Selected text =>
>>>>

16.4.2 Why not run separate one-way ANOVAs?

The most common question students raise about factorial designs is: why not simply run a separate one-way ANOVA for each factor? The answer is threefold. First, running multiple separate ANOVAs inflates the familywise Type I error rate — the probability of a false positive grows with every additional test performed. Second, and more importantly, separate ANOVAs cannot detect interactions. The interaction between Group and Sex — the possibility that training benefits male and female participants differently — simply does not exist in a world of separate one-way tests, because it requires examining both factors simultaneously. Third, the factorial ANOVA typically uses a smaller error term than separate one-way ANOVAs, because the variance attributable to both factors and their interaction is removed before estimating error, yielding more powerful tests^[1,2].

16.5 Main effects and interactions

16.5.1 Main effects

A main effect is the overall effect of one factor, averaging across all levels of all other factors. In a 2(Sex) × 2(Group) design, the main effect of Group represents the difference in the group means — Training versus Control — computed by collapsing across (i.e., ignoring) sex. If the training group averages 85 kg and the control group averages 77 kg regardless of sex, there is a main effect of Group. The main effect of Sex, similarly, is the difference in the sex means regardless of group assignment. Main effects are perfectly interpretable when they are not qualified by an interaction — but when an interaction is present, the main effects can be misleading and must be interpreted with caution.

16.5.2 Interactions

An interaction occurs when the effect of one factor differs depending on the level of another factor. Consider two scenarios using strength gain data. In the first, training increases strength by approximately 8 kg in both male and female participants — the effect of Group is identical regardless of Sex. There is no interaction. In the second scenario, training increases strength by 12 kg in male participants but only 4 kg in female participants — the effect of Group depends on Sex. There is an interaction, and understanding the training effect requires specifying for whom it operates.

The distinction between a quantitative and a qualitative interaction is important in movement science. A quantitative interaction (sometimes called an ordinal interaction) occurs when one group benefits more than another, but both groups still change in the same direction — a difference in magnitude, not direction. A qualitative interaction (disordinal interaction) occurs when the direction of the effect reverses: training improves one group but impairs another. Qualitative interactions are scientifically dramatic but relatively rare in movement data; quantitative interactions are common and often represent the most meaningful finding in a training study^[1].

<<<<

Stored items from a collection
>>>>

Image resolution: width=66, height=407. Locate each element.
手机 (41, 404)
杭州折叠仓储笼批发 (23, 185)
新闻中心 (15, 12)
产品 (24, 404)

<<<<

Objective => Extend the passage on main effects and interactions in factorial ANOVA, picking up after its final sentence.

In response =>
The clearest way to detect and communicate an interaction is through an interaction plot: a graph with the levels of one factor on the x-axis, the outcome variable on the y-axis, and separate lines for each level of the second factor. When the lines are parallel (or nearly so), there is no interaction. When the lines diverge, converge, or cross, an interaction is present. Figure 16.1 illustrates both patterns using simulated data.

Code

library(ggplot2)
library(dplyr)

set.seed(42)

# Combine both scenarios into a single data frame for faceting
d_schematic <- data.frame(
  Scenario = rep(c("No Interaction", "Interaction Present"), each = 4),
  Group    = rep(rep(c("Control", "Training"), each = 2), 2),
  Sex      = rep(rep(c("Female", "Male"), 2), 2),
  Mean     = c(77, 87, 76, 86,   # no interaction: parallel lines
               77, 87, 76, 92)   # interaction: lines diverge for Male
)

d_schematic$Scenario <- factor(d_schematic$Scenario,
                                levels = c("No Interaction", "Interaction Present"))
d_schematic$Group    <- factor(d_schematic$Group, levels = c("Control", "Training"))

ggplot(d_schematic, aes(x = Group, y = Mean, group = Sex, color = Sex)) +
  geom_line(linewidth = 1.2) +
  geom_point(size = 3) +
  scale_color_manual(values = c("Female" = "#E07B54", "Male" = "#4A90D9"),
                     name = "Sex") +
  facet_wrap(~ Scenario) +
  coord_cartesian(ylim = c(65, 100)) +
  labs(x = NULL, y = "Strength (kg)") +
  theme_minimal(base_size = 13) +
  theme(legend.position = "bottom",
        strip.text = element_text(face = "bold"))

Figure 16.1: Schematic interaction plots. **No Interaction (left)**: Parallel lines indicate that the Group effect is the same for both sexes. **Interaction Present (right)**: Non-parallel lines indicate that the Group effect is larger for male than female participants.

Always interpret the interaction before the main effects

When a factorial ANOVA yields a significant interaction, the main effects lose their simple interpretation. A main effect of Group that averages across two very different sex-specific patterns is technically accurate but substantively misleading. The cardinal rule is: check the interaction first. If it is significant, decompose it with simple effects analysis; do not interpret the main effects as stand-alone conclusions.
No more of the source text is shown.